La formation, tout comme nombre de métiers de services, n'est donc pas rentable en France. Le Travail est devenu là encore trop complexe, trop rare, trop conflictuel et de ce seul fait les entreprises préfèreront encore pendant longtemps ne former que les plus qualifiés de leurs salariés, abandonnant les autres à un improbable Compte Personnel de Formation ou au parcours du combattant pour espérer se former quelques heures.
4) Pour travailler tous il faudra travailler plus et travailler mieux
Le travail continuera à fuir notre pays tant que nous ne l'aurons pas reconfiguré pour le XXI ème siècle (celui des réseaux, de la connaissance et de l'inforrmation)
Pour toutes ces raisons et bien d'autres, le travail, trop complexe à organiser, pénible pour nombre de nos compatriotes, pas assez qualifié et trop chargé (trop coûteux notamment pour le travail routinier)) continuera à être hors de prix pour les habitants de notre pays, des Français condamnés à quémander des aides (que l'Etat pourra de plus en plus difficilement payer) ou à ne pas déclarer le travail réalisé (le continent du travail au noir se développe à la vitesse grand V en France, rattrapant bientôt l'Italie ou la Grèce dans ce domaine).
Nous pourrions donc avoir laissé s'échapper le travail et pour rétablir une situation équitable il faudra revenir sur de nombreux "acquis" qui n'ont plus de sociaux que le nom (car ils sont payés à crédit sur le crédit des générations futures)

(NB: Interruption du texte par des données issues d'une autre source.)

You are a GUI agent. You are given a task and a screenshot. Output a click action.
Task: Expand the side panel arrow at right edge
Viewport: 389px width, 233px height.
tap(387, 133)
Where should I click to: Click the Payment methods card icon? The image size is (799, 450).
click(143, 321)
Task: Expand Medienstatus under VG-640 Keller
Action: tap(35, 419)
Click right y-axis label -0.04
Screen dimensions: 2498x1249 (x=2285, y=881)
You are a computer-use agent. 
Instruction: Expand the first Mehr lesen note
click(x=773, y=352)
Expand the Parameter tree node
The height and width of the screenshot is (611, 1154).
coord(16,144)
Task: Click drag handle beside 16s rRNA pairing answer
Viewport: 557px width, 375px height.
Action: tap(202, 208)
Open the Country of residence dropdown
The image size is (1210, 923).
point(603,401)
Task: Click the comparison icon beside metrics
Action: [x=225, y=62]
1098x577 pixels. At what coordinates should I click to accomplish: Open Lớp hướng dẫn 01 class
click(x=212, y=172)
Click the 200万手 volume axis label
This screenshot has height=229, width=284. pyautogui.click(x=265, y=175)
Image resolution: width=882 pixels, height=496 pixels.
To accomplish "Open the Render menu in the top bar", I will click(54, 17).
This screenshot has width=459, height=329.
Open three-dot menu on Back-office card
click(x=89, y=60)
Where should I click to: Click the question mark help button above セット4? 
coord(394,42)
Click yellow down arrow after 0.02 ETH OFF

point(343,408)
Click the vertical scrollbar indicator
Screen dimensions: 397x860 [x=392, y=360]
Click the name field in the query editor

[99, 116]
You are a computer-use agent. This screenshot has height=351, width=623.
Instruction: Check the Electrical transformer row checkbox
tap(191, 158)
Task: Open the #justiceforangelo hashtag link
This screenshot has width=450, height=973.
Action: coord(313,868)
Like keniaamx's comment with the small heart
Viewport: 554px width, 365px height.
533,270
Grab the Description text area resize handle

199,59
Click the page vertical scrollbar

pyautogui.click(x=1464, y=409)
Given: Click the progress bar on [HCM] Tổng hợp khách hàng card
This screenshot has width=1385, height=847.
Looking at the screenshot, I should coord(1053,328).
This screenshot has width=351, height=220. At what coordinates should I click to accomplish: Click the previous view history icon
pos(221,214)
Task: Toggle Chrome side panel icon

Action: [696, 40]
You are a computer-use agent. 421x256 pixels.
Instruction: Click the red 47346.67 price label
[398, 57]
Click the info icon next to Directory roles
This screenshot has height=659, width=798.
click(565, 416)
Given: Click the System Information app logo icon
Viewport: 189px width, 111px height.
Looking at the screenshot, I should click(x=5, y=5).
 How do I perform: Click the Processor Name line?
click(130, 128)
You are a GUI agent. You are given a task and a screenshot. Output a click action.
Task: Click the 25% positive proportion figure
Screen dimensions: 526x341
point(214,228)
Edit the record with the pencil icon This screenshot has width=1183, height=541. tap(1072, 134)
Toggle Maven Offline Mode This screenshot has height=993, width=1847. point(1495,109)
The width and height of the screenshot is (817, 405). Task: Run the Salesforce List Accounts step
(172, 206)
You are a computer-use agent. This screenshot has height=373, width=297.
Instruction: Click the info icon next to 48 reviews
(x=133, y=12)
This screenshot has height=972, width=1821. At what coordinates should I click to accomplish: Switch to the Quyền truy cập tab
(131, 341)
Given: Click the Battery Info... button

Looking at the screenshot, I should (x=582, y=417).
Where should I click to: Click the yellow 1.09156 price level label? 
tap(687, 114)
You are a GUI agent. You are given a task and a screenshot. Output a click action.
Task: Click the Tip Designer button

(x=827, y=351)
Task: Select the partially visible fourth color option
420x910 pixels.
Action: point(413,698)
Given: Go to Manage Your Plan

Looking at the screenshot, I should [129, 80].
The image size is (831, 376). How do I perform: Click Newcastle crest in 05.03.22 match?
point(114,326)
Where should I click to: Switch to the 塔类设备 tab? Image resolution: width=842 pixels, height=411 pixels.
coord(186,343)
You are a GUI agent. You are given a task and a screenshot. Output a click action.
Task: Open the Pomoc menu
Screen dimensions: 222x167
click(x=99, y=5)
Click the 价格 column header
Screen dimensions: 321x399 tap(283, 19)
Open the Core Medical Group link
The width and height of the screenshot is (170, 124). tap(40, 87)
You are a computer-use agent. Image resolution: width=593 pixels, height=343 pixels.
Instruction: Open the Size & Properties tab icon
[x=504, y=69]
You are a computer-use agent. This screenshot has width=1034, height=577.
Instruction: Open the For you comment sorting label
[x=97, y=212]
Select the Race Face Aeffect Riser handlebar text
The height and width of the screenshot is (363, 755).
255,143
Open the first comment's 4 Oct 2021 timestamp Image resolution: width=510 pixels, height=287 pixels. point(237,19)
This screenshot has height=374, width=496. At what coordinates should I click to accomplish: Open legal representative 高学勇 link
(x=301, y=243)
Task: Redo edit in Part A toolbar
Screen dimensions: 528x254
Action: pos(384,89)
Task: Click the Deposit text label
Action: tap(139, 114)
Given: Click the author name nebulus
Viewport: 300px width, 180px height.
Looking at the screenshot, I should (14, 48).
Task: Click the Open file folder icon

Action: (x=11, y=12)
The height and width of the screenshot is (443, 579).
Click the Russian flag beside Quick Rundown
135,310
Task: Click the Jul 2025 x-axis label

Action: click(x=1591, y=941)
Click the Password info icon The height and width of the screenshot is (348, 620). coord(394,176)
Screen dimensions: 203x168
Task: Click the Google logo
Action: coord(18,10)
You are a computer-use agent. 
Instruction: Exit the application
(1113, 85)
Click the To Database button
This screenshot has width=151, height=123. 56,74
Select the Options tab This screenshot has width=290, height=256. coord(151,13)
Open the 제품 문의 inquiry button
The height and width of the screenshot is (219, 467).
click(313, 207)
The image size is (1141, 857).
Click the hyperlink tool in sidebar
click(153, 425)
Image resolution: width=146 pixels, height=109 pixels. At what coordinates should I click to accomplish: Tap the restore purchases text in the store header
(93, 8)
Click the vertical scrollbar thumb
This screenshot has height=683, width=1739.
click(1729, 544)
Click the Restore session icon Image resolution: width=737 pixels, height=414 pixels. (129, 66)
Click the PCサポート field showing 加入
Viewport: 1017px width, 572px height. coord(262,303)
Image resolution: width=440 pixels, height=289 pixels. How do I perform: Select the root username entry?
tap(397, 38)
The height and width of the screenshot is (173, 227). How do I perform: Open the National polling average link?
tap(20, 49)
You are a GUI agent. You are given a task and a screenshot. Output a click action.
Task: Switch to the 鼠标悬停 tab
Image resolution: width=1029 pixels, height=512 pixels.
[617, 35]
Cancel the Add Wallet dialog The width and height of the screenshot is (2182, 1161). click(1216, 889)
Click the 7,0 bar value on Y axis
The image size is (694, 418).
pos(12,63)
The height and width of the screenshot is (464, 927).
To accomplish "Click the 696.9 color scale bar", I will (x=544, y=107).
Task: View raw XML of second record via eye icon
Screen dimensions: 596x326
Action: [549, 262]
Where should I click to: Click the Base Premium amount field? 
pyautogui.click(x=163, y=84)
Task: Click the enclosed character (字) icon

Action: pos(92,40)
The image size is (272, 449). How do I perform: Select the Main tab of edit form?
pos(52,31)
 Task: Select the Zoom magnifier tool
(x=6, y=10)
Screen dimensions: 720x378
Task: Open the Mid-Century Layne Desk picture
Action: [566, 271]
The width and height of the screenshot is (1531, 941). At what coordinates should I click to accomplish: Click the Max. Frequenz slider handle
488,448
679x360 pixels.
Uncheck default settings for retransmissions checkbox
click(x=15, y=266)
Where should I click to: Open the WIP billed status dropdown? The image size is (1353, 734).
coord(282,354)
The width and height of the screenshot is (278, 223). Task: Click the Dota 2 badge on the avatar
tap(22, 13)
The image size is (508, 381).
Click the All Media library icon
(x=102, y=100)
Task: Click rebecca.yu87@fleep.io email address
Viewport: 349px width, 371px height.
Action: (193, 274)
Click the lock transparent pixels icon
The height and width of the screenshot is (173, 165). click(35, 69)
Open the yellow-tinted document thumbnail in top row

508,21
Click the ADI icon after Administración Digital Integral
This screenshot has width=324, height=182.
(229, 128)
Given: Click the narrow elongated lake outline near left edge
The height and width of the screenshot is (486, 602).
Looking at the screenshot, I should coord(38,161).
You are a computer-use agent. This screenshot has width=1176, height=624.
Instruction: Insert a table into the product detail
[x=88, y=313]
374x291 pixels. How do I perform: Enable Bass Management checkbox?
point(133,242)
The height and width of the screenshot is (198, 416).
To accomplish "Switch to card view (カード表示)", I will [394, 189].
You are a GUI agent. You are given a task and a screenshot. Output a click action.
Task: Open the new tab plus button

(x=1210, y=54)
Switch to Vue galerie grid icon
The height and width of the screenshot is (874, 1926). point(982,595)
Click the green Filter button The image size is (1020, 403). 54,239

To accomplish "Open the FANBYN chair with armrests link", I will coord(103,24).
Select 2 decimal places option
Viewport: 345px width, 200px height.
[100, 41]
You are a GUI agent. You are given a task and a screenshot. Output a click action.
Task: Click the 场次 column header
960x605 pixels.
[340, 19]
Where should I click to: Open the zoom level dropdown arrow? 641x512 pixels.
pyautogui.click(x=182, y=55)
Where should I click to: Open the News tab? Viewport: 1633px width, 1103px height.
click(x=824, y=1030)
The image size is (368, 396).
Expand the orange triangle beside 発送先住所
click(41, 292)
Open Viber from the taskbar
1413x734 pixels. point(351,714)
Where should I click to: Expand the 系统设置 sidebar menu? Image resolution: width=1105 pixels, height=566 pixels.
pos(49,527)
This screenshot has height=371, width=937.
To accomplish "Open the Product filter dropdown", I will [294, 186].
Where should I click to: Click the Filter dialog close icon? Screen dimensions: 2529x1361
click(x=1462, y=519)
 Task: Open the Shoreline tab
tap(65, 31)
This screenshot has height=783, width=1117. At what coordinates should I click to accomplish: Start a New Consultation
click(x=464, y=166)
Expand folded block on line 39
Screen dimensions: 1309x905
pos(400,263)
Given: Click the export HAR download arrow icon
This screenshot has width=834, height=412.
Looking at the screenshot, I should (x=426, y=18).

Ces promesses pour enfants sages croyant encore au père Noël (la retraite pour tous les baby boomer à 60 ans, les 35 h, les 5 semaines de congés payés, les CE...) doivent être reconsidérées et ceux qui prétendent lutter pour conserver un droit du travail inchangé depuis les années 70 sont soit des naïfs, soit des inconscients soit encore de grands enfants qui refusent de grandir.